According to the report, the health department is “committed to making Long Beach a healthy, safe and thriving community for all” by continuing to work with community-based organizations and expanding their reach to help “populations that are disproportionately impacted by inequities and advance health equity in Long Beach.”

During Tuesday’s meeting, the council also decided to move forward with a Tree Replacement Program, which would establish standards and streamlined processes to safely promote and preserve the city’s trees as they become planted.

“Residents brought to my attention that replacing trees one for one does not necessarily mean that you’re replacing the tree canopy, which is so vital to our tree network,” said Councilwoman Stacy Mungo, who introduced the program.

Mungo maintained that trees are an important part of Long Beach and contribute to air quality. In 2018, the urban tree canopy statistics in Long Beach ranged from about 12% to 30% while there were also about 77 to 737 canopy acres present, with these results varying by zip code, according to the United States Department of Agriculture.

During public comment, city residents raised concerns over the amount of time it took to get tree permits approved by the public works department.

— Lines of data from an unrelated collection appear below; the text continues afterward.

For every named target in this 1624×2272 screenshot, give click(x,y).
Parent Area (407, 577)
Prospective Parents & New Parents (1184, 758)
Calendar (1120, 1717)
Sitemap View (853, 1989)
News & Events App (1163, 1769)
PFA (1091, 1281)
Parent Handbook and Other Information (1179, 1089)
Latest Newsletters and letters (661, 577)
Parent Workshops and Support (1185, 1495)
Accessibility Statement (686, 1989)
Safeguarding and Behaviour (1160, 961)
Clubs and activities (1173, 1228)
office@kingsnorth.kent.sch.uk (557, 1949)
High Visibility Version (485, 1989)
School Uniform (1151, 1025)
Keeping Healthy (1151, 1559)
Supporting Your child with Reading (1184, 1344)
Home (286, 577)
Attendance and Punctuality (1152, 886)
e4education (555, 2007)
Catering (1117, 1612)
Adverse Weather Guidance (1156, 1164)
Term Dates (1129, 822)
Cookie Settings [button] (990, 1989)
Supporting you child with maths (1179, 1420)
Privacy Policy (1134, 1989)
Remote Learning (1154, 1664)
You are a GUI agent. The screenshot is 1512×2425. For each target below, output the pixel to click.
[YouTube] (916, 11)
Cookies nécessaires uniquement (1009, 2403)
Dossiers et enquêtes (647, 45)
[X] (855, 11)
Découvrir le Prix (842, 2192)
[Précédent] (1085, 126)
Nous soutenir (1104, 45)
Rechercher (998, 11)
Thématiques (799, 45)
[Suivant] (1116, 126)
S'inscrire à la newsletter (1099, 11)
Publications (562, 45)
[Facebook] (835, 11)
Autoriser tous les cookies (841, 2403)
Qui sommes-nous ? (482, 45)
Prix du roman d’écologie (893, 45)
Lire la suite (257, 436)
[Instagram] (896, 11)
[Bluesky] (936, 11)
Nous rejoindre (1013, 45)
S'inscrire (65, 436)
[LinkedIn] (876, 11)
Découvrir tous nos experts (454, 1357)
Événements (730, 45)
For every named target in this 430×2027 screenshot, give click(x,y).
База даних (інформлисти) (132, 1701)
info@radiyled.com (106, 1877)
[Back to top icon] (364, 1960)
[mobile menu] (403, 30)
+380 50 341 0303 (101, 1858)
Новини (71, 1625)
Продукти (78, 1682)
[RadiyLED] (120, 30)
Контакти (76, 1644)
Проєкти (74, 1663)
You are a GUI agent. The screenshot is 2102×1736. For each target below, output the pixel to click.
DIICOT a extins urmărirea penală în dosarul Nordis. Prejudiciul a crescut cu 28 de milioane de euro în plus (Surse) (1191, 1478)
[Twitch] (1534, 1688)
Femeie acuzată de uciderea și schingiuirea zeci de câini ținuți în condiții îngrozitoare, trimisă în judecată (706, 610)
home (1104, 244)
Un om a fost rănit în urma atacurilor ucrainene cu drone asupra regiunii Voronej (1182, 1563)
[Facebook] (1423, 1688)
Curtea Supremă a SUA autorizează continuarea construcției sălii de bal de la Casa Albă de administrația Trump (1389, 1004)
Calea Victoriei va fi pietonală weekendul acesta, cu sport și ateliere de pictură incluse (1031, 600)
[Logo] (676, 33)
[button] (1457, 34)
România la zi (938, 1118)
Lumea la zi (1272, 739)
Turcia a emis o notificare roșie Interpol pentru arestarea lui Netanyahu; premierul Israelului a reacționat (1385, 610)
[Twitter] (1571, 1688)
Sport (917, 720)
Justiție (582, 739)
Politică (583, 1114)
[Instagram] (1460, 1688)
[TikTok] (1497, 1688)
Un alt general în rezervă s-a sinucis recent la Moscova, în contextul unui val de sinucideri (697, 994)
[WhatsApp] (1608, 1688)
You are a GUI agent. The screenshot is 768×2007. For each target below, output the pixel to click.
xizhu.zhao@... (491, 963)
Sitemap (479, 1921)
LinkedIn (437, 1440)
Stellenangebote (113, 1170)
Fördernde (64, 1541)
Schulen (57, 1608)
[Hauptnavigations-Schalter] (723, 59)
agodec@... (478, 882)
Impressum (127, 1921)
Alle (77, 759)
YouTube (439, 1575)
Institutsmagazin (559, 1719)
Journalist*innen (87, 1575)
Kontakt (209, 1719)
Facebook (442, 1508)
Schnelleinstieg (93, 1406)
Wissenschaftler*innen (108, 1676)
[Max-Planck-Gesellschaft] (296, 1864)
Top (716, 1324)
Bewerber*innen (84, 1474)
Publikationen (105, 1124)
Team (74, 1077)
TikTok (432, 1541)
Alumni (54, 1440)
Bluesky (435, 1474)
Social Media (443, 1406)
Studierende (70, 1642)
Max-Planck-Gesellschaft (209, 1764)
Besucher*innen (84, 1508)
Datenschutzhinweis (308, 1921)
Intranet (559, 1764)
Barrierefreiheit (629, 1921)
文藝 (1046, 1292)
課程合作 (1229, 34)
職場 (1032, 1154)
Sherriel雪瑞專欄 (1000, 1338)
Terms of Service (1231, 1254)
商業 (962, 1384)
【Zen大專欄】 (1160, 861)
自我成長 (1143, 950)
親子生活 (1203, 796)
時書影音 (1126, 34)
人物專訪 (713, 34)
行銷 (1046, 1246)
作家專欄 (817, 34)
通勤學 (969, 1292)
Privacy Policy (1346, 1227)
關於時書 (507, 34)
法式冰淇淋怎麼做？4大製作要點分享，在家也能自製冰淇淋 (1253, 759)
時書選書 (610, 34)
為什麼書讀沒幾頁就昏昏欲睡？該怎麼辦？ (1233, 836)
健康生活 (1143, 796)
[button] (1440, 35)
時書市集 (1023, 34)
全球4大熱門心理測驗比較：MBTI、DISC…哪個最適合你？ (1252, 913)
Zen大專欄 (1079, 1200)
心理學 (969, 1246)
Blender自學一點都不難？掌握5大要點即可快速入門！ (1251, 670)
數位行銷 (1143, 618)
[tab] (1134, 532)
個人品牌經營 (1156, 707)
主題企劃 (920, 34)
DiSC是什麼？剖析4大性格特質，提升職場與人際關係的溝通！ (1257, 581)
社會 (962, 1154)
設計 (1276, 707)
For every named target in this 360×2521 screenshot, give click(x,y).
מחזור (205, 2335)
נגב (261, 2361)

Long Beach Sustainability states on its website that it supports the growth of the city’s urban forest through the tree planting programs that can allow residents to have a tree planted, whether it’s in their parkway or a fruit tree planted in their front yard at no cost.

In addition, the Tree Planting Program launched the free fruit tree program in January 2019 through the grant funding of CalFire, but due to numerous applications, only addresses in the prioritized neighborhood map would be accepted.

Mungo added that the city needs to “have a plan in place that requires utilities to replace the tree canopy” and other trees in an appropriate manner.

“Some of our utility partners believe that when a tree is in the way of their business they just need to be decapitated,” Mungo said. “Tree canopies are a big component of health and air cleanliness, which is really important to our city.”

The Long Beach City Council will reconvene via teleconference next month.